**Written task A:**
In the records, swap "checkbox" for "check box" everywhere from the line containing "Task: Open the 上海上港 team name link" down to the line containing "Action: pos(2516,1055)", and give only those lines back with nothing else changed.

**Text shown:**

+===+

NVIDIA / dcgm-exporter

NVIDIA GPU metrics exporter for Prometheus leveraging DCGM
Apache License 2.0
923 stars 159 forks source link

The pod and namespace information in the monitoring indicators of some Gpus occupied by Pods is empty #373

Open qingfenghcy opened 3 months ago

qingfenghcy commented 3 months ago

What is the version?

3.1.8-3.1.5

What happened?

I have installed the daemonset of dcgm-exporter and gpu-nvidia in the k8s cluster, and now I have the ability to monitor GPU-related indicators. There are more than 200 nodes in the cluster. I find that T4 Gpus on some nodes have been occupied by Pods, but the pod and namespace fields in the monitoring indicator information are empty. I compared the configuration of the node information between the non-empty and empty configurations and found no difference. At the same time, the pod logs of dcgm and gpu-nvidia are not different and abnormal.

+===+

**Written task B:**
Extend the issue report about empty pod and namespace fields in the GPU metrics, picking up after its final sentence.

**Listed records:**
+===+

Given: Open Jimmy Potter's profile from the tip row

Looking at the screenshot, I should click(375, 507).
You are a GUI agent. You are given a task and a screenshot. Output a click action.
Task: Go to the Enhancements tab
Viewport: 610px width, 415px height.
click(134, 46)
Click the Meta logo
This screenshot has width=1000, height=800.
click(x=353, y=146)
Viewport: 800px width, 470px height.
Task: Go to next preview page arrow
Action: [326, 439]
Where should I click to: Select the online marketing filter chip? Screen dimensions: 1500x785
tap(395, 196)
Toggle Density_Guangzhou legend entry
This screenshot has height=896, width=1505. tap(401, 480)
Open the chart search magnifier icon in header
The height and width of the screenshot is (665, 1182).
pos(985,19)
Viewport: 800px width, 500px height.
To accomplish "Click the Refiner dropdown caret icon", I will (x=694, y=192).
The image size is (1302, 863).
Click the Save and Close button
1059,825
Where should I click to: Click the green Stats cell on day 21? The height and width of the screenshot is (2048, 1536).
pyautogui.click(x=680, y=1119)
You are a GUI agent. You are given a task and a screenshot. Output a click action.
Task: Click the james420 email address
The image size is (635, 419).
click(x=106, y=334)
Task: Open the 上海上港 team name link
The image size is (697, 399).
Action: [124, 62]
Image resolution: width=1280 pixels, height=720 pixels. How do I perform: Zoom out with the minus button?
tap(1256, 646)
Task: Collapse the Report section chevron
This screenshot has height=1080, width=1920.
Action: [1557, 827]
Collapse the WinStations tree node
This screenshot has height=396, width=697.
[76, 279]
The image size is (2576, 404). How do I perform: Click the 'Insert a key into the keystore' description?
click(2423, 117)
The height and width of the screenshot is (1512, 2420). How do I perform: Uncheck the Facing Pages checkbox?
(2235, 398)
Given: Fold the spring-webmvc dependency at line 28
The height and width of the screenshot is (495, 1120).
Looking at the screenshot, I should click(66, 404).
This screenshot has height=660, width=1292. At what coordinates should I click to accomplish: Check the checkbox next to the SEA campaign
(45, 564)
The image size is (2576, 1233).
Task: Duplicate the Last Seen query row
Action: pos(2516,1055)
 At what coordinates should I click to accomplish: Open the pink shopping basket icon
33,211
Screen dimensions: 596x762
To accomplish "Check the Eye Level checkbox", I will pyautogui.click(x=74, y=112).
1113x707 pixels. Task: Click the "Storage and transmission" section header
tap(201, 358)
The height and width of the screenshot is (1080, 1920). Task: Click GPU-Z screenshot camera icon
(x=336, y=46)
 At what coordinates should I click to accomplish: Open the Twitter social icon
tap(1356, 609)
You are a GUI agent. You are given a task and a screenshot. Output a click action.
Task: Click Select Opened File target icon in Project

+===+

**Answer A:**
Task: Open the 上海上港 team name link
The image size is (697, 399).
Action: [124, 62]
Image resolution: width=1280 pixels, height=720 pixels. How do I perform: Zoom out with the minus button?
tap(1256, 646)
Task: Collapse the Report section chevron
This screenshot has height=1080, width=1920.
Action: [1557, 827]
Collapse the WinStations tree node
This screenshot has height=396, width=697.
[76, 279]
The image size is (2576, 404). How do I perform: Click the 'Insert a key into the keystore' description?
click(2423, 117)
The height and width of the screenshot is (1512, 2420). How do I perform: Uncheck the Facing Pages check box?
(2235, 398)
Given: Fold the spring-webmvc dependency at line 28
The height and width of the screenshot is (495, 1120).
Looking at the screenshot, I should click(66, 404).
This screenshot has height=660, width=1292. At what coordinates should I click to accomplish: Check the check box next to the SEA campaign
(45, 564)
The image size is (2576, 1233).
Task: Duplicate the Last Seen query row
Action: pos(2516,1055)

**Answer B:**
What did you expect to happen?

I want to know why and what to look for.

What is the GPU model?

Each machine has a T4 GPU

What is the environment?

A k8s cluster with 200+ bare metal nodes.

How did you deploy the dcgm-exporter and what is the configuration?

No response

How to reproduce the issue?

No response

Anything else we need to know?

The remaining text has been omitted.